I don’t have as many single guy friends as I do single women; however of the few I do, there definitely seems to be a general consensus that approaching women in a nightclub or bar is extremely terrifying.

I’ve heard a lot of excuses such as Canberra women are stuck up or want to know your annual salary before a conversation etc.

Firstly – I believe those excuses are poor form. Just because you may not hit it off with a woman doesn’t mean it has anything to do with the above. Funnily enough, not all women are out looking to meet someone and have every right to not be interested. This is no one’s fault, theirs or yours.

If you happen to be a bloke that isn’t shy and happy to strike up a conversation without immediately branding women as stuck up or money hungry then you may find the following places helpful!

Hippo Co

After its much needed face lift Hippo Co is the place you’ll find women finishing up their studies at ANU or working in retail or the creative industry. You probably won’t find anyone over the age of 35 either, but depending what you’re looking for that could be a good thing.

Muddle Bar

I personally haven’t frequented Muddle bar for several years, however did the quick ask around of male friends and the majority reported this was another good spot to meet single women.

You’ll find the public service crowd here enjoying a few cocktails before ending a rather boozy night elsewhere. It was also commonly frequented for WONK drinks.

Parlour Wine Room

This probably doesn’t count as a bar or nightclub, but it’s definitely another great little spot to meet women. You’re going to find a whole mix of ages and career types, with usually the younger crowd seated outside and the mature crowd enjoying the warmth of the indoors.

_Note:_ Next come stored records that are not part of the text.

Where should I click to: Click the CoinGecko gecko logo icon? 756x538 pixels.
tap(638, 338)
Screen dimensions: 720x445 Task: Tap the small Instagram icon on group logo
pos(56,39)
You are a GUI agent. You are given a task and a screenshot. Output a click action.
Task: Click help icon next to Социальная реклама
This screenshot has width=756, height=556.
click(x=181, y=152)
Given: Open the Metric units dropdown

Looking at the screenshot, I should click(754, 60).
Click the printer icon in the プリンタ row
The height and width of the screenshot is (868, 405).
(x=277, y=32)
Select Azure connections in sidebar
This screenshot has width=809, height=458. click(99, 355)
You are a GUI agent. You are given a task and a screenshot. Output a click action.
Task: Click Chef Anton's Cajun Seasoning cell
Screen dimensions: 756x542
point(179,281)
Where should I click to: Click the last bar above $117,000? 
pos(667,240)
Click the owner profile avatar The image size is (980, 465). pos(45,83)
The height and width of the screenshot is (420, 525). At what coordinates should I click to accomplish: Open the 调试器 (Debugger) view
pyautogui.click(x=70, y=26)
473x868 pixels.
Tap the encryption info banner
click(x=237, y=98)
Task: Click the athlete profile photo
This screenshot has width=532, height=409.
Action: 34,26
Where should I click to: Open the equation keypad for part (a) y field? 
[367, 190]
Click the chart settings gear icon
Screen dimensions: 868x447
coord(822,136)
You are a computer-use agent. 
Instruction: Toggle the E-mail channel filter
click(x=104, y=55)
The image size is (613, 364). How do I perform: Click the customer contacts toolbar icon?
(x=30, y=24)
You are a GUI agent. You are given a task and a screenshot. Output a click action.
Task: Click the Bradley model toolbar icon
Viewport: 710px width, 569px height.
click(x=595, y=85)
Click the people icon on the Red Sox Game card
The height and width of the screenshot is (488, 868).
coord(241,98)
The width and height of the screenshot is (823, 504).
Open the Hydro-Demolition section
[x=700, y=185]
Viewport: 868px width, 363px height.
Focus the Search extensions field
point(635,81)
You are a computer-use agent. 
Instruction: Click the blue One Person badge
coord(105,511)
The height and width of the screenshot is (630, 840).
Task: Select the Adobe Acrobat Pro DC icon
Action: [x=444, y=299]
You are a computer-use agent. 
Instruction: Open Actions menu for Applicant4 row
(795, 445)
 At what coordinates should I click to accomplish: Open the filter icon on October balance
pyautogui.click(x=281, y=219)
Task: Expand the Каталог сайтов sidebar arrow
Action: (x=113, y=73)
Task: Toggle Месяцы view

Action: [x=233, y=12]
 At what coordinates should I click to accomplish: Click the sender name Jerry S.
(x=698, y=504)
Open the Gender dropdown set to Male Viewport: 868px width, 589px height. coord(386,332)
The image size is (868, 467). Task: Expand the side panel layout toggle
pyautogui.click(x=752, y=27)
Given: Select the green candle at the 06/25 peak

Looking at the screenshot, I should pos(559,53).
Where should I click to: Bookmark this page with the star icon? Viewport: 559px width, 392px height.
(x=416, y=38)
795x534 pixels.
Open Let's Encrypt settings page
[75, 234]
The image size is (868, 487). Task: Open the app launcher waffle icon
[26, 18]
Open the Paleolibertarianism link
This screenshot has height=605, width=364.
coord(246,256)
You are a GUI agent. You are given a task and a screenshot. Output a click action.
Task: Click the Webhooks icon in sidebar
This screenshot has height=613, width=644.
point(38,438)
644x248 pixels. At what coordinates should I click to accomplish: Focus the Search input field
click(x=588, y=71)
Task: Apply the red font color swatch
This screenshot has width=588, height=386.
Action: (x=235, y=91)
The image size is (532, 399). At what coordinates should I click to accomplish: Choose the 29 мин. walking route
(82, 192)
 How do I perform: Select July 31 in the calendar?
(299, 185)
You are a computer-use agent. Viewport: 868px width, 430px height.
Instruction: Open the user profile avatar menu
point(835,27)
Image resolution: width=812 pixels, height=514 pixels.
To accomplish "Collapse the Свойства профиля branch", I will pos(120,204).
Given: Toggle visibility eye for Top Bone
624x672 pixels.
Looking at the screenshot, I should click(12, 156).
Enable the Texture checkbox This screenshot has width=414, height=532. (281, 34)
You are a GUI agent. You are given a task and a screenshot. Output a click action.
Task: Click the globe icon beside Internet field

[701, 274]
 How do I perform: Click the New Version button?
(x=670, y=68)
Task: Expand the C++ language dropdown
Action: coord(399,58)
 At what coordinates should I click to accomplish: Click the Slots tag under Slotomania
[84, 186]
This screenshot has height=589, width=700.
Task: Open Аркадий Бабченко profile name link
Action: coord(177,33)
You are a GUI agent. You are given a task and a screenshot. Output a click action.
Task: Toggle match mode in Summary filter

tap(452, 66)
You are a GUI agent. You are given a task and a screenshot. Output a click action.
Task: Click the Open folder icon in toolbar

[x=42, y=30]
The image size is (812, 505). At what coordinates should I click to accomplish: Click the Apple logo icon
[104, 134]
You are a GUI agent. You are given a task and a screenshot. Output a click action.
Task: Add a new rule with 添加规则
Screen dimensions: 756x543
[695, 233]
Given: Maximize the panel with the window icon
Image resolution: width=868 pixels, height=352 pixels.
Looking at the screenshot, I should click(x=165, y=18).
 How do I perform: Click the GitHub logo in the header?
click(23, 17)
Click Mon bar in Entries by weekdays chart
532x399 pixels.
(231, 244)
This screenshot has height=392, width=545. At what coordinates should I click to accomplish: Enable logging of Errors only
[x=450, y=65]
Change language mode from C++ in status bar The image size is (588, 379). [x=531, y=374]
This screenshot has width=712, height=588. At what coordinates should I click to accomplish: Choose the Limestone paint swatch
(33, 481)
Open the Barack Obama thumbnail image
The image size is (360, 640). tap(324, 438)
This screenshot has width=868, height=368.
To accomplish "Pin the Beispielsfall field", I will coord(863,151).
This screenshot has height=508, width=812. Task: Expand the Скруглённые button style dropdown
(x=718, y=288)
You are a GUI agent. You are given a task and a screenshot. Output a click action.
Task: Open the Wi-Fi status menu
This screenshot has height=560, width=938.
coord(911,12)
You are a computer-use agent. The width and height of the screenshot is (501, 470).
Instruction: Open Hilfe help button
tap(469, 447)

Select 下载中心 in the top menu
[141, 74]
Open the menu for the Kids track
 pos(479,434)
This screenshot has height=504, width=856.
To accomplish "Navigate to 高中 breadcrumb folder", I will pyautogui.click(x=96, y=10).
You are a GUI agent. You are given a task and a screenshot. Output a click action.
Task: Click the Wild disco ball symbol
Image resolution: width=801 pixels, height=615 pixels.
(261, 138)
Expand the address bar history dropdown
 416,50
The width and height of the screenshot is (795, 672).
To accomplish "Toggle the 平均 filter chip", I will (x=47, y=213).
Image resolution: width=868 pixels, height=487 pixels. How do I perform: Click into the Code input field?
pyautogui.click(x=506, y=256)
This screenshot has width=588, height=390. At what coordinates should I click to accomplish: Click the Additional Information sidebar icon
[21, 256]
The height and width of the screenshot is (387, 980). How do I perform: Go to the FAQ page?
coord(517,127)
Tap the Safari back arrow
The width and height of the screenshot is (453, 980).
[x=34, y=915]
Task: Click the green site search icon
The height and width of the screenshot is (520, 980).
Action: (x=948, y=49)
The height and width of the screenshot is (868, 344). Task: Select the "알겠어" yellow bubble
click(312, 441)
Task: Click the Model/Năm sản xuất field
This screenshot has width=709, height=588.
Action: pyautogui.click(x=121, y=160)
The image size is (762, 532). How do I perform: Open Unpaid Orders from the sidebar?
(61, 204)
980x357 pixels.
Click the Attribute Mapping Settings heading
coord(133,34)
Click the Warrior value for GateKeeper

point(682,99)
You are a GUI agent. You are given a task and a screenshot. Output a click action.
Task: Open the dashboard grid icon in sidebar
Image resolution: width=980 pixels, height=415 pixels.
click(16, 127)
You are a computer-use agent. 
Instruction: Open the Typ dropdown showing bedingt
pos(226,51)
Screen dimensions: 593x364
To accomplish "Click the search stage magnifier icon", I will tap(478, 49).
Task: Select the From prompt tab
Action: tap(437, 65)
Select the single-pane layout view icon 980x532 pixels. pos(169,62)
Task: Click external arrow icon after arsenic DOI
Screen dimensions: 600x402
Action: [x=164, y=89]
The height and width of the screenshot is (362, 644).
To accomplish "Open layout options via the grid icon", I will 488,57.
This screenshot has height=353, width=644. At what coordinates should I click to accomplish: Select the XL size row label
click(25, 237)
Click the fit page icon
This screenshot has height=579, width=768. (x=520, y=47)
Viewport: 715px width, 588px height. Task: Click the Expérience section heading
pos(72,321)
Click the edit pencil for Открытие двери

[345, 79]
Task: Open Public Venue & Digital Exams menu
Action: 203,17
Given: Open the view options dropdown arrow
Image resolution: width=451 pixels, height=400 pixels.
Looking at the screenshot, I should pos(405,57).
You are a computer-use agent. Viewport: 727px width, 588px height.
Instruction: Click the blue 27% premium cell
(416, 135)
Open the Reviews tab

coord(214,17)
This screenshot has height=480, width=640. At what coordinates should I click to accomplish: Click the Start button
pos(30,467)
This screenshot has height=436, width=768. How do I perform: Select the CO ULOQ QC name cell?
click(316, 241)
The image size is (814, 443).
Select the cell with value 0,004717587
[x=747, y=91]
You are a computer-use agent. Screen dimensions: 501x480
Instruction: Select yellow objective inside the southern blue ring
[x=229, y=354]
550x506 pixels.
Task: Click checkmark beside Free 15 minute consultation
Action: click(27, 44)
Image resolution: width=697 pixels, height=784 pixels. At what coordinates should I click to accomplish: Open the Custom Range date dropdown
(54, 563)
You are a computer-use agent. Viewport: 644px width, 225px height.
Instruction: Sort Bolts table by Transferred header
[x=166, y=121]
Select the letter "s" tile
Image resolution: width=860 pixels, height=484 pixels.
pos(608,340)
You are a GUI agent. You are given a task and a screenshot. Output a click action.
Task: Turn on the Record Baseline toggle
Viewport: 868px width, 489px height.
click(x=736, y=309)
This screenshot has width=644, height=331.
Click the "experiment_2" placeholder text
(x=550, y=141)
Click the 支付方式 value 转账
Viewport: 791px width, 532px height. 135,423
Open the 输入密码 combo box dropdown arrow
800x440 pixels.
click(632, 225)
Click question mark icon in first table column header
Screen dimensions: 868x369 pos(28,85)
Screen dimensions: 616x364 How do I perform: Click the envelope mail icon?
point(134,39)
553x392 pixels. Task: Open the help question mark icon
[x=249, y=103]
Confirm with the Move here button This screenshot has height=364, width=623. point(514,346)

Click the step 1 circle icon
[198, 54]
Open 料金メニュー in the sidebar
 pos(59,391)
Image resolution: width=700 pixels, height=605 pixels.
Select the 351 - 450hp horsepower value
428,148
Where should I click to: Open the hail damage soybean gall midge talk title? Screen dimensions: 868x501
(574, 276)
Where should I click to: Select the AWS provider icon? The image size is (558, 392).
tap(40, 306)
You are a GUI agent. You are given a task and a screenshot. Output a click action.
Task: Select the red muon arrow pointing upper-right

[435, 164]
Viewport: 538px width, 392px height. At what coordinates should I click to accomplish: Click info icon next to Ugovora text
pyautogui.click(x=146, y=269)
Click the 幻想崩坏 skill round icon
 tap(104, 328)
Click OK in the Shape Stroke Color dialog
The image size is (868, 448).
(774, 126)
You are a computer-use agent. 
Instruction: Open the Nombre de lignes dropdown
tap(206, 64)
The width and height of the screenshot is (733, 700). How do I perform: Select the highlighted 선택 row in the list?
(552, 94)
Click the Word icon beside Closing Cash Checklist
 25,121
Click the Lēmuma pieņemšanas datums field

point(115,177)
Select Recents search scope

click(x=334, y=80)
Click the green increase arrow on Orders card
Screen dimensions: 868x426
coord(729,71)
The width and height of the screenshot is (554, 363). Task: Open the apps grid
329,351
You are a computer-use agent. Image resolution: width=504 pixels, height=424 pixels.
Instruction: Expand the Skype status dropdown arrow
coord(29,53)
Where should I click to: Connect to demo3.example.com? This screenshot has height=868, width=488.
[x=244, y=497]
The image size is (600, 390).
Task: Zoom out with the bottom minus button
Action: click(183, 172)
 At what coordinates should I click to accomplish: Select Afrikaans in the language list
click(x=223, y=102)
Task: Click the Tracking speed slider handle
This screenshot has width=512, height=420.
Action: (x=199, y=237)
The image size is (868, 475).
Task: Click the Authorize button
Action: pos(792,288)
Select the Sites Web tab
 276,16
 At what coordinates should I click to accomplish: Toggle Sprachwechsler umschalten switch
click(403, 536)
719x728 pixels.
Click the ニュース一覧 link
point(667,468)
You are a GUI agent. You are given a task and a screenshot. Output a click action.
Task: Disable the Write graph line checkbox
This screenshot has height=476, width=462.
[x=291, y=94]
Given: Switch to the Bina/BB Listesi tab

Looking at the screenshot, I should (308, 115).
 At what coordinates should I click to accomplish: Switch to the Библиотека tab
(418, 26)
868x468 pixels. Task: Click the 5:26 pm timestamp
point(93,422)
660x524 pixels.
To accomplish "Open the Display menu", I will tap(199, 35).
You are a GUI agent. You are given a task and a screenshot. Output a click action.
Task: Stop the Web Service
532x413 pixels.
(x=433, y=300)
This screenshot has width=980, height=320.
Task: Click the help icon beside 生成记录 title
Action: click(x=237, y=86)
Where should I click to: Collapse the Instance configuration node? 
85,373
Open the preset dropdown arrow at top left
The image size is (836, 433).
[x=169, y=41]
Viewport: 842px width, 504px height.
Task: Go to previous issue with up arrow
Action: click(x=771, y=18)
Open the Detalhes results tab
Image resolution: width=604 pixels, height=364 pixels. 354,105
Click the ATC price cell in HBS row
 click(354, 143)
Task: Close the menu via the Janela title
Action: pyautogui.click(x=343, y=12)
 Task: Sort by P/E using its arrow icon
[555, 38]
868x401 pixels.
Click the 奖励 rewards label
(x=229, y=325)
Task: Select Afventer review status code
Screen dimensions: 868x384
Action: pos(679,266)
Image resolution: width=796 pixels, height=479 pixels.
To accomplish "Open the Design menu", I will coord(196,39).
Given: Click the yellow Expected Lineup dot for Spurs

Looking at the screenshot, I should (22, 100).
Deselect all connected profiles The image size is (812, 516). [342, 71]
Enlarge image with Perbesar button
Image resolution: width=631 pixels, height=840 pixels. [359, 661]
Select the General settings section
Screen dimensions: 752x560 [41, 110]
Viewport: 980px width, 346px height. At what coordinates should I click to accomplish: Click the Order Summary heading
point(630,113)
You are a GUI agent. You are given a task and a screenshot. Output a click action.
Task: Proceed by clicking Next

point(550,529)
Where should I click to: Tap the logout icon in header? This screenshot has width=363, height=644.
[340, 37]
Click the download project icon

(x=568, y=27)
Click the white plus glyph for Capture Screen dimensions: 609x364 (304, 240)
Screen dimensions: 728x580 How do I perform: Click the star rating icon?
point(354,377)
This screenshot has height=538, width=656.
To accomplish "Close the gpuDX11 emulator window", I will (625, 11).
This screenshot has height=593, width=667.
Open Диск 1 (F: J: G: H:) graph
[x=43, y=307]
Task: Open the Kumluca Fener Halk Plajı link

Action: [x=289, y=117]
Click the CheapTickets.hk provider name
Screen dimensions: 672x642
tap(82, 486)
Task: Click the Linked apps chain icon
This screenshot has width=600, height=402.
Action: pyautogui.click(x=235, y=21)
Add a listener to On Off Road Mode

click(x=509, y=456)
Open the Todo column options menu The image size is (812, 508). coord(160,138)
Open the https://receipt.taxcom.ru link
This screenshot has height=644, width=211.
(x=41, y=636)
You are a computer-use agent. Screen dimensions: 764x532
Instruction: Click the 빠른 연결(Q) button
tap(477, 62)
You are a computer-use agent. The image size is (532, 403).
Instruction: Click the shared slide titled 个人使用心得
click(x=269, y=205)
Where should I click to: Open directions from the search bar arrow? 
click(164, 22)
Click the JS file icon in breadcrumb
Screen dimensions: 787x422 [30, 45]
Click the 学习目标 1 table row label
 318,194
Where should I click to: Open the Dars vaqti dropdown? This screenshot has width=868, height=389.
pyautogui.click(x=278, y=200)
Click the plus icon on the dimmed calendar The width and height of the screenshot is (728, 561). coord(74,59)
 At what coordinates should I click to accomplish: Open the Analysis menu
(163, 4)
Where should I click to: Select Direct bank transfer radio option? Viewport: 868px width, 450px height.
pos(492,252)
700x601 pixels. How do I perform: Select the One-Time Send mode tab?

While inside doesn’t really lend to socialising if you’re seated outside there’s definitely more of a chance of striking up a conversation with a neighbouring table of women.

Tongue and Groove

Tongue and Groove has two settings, the after work crowd which sees a lot of public servants (aged 25-45) enjoying a bevvy before catching the bus home, majority being women.

Then at about 9pm it changes to the under 30’s crowd with a healthy split of men and women. Depending what age you’re looking for would definitely depend on what time you stop by!

Samara is the Editor of Big Ink Magazine and spends her time writing and perusing the latest fashion. She doesn’t believe in true love or Prince Charming, but finding someone to enhance your life rather than hinder it.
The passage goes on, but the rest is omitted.